Who’s Got Your Back

Just spent 3 days in a cave. Okay, not really a cave, but in my Sacred Circle Mastermind. Fourteen business owners meet with our coach and mentor Fabienne Fredrickson three times a year. When we’re all together, there’s not a lot of contact with the outside world. The easy explanation for what we do there is that it’s three days working on strategic aspects of our businesses. It’s actually much more. We are a group of entrepreneurs that is playing really big, taking action and stepping up our game.

It’s called the Sacred Circle because what happens in this space, among these people is magical. We’ve created deep and trusting relationships with each other in a way that isn’t at all that common in the “real world.” Inside our circle, we can be vulnerable and open. We talk about where we’re stuck, or what’s scaring the crap out of us. We see in each other the huge potential that we don’t see in ourselves. We call each other out on the stuff that’s holding us back and getting in the way of our success. What’s shared in these meetings stays within the Circle.

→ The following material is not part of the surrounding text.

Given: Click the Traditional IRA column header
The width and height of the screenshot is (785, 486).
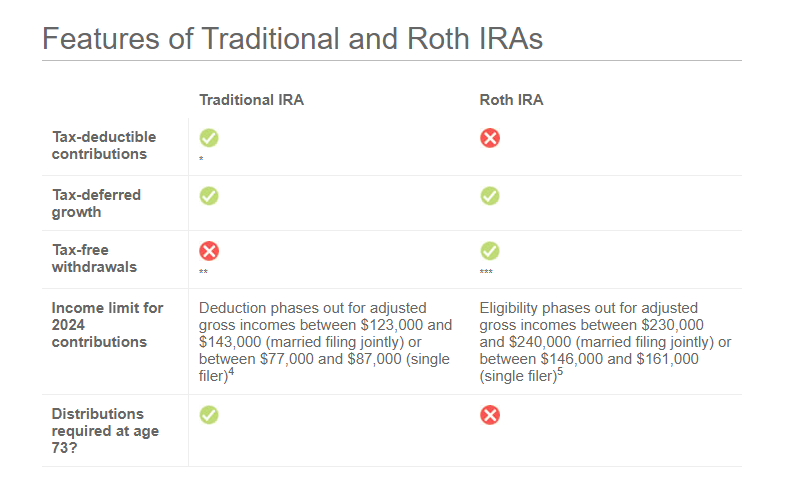Looking at the screenshot, I should point(251,100).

One thing I can share with you from this meeting is that Keith Ferrazzi’s new book, “Who’s Got Your Back” came up in discussion because it’s about relationships just like what we’ve created in our Sacred Circle. Keith says “the real path to success in your career and in your personal life is through creating an inner circle of “lifeline relationships” – deep, close relationships with a few key trusted individuals who will offer the encouragement, feedback, and generous mutual support that every one of us needs to reach our full potential.”

So I leave Stamford, Connecticut this weekend tired and energized at the same time; grateful that I have this trusted family; knowing that just like anyone else who’s ever achieved greatness, I’ve got an amazing team on this journey with me.

What Need Do You Fill?

The sole reason a business exists is because it meets a human need. ~Harvey Firestone

I saw this quote over the weekend and it got me to thinking, again, about what human need a box of cookies fulfills. Yes, we’ve been over this before. That Gratitude Cookies are not so much about the cookie part and much more about the concept of gratitude.

Is feeling gratitude an actual need? It’s not specifically on Abraham Maslow’s Hierarchy of Needs, but friendship, giving and receiving love, and recognition are on his chart. Feeling connected to others is certainly a human need. And expressing appreciation is one important way to connect.

Keith Ferrazzi was on Good Morning America today, promoting his new book “Who’s Got Your Back” and his 16-city road show. He said that 75% of Americans don’t feel that someone’s got their back; not even married couples. Wow, that’s a lot of disconnected people. Furthermore, he says that the most important thing you can do to succeed is to build deep and trusting relationships.

So then, if you could create stronger connections in your personal or profession life and satisfy that need in yourself and for others, why wouldn’t you? You have a great opportunity here! No matter what other human need your business exists to fulfill, you can improve your business by addressing this one of connection and recognition through gratitude.

Beware of How you Treat Small Companies

Debbi Fields wrote a book several years ago about her journey through the start up and development of Mrs. Fields Cookies. In it she recalls her challenges in finding a chocolate supplier. The sales rep of one large, well known chocolate company doesn’t want to give her the time of day when she calls him to ask for 25 pounds of chocolate because the order size is too small. He tells her to give him a call when she wants to buy 10,000 pounds.

So she opens the phone book and calls another company. That sales rep tells her the order is too small for his company’s trucks to deliver, but he could put it in the trunk of his car and bring it right over. And at the time she was writing this story, that sales rep Bob, was selling Mrs. Fields in excess of 25 million pounds of chocolate a year. She never reveals the name of either company. But she does finish the story by saying that the first gentleman would end up calling her continuously to ask for her business and she refused to work with him because of how he treated her that day.

There are many days when I think of this story because of the business people who disregard me, and I’m sure lots of others, with the thought that my business is too small to matter. This month I’m working on finding retail packaging for gourmet food stores. There is a list of who has been supportive and who has not. And when Zen Rabbit is the multi-million dollar company that it is destined to be, we’ll see who’s benefiting from believing in a small company.